Quote word for word the passage of the post about sea urchin that starts at "Not hungry anymore?" and ends at "nearby Kumamoto prefecture.".
**** READING TEXT ****
Sea Urchin …Cream Cheese? (Japan)

If you don’t know what uni (うに/海胆 sea innards/海栗 sea chestnut) is, I’ll fill you in on a dirty secret- it’s not the roe of sea urchin, per se. Rather, it’s what secretes the roe.

Not hungry anymore?

I used to think uni tasted like how a durian smells, but I’ve grown out of that association, too. What do you reckon?

No matter how one feels about uni, what I believe to be one of many cool aspects of Japan is the frequent presence of food fairs somewhere on the upper levels of department stores. Those top floors are usually reserved for limited time events, say, jewelry or art festivals, a display of local shamisen, or a collection of typical foods from a certain region/city of Japan.

During my last visit to Fukuoka, on the island of Kyushu — mind you, this was a few years ago — I decided to take a chance by popping in various department stores, hoping that a food fest would be occurring. Sure enough, there was a showcase for specialties from relatively nearby Kumamoto prefecture.
**** RAW DATA ****
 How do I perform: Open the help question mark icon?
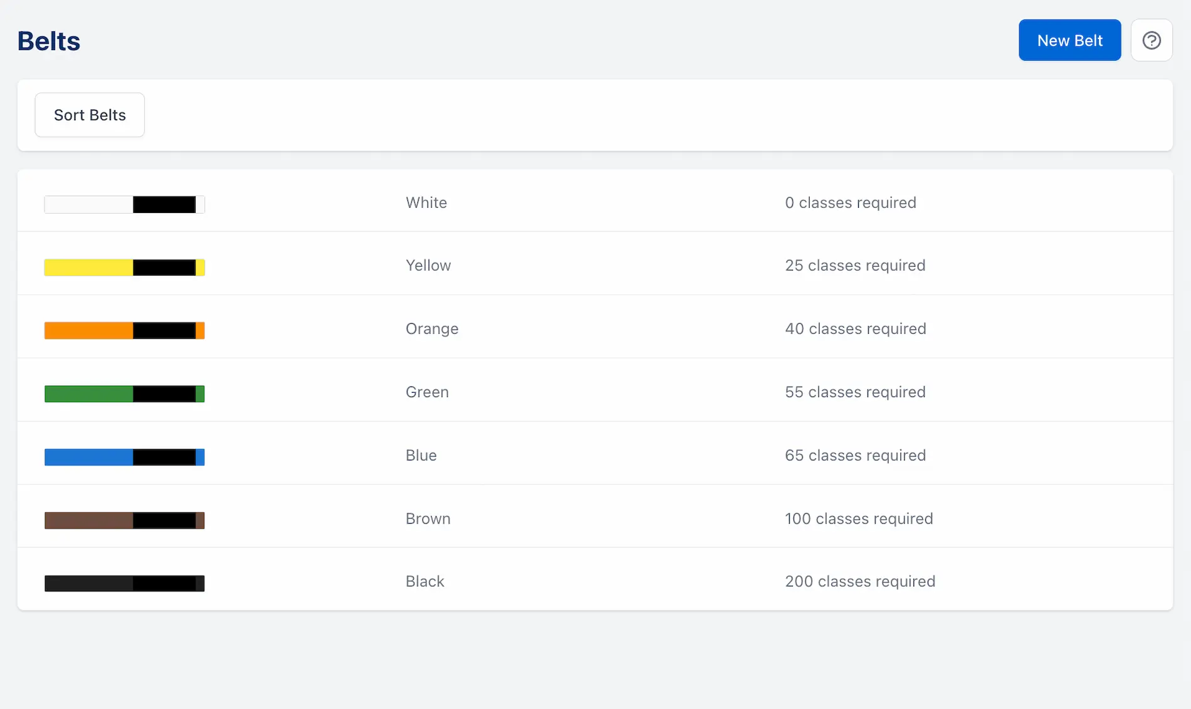point(1151,40)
****
### TASK SOLUTION
Not hungry anymore?

I used to think uni tasted like how a durian smells, but I’ve grown out of that association, too. What do you reckon?

No matter how one feels about uni, what I believe to be one of many cool aspects of Japan is the frequent presence of food fairs somewhere on the upper levels of department stores. Those top floors are usually reserved for limited time events, say, jewelry or art festivals, a display of local shamisen, or a collection of typical foods from a certain region/city of Japan.

During my last visit to Fukuoka, on the island of Kyushu — mind you, this was a few years ago — I decided to take a chance by popping in various department stores, hoping that a food fest would be occurring. Sure enough, there was a showcase for specialties from relatively nearby Kumamoto prefecture.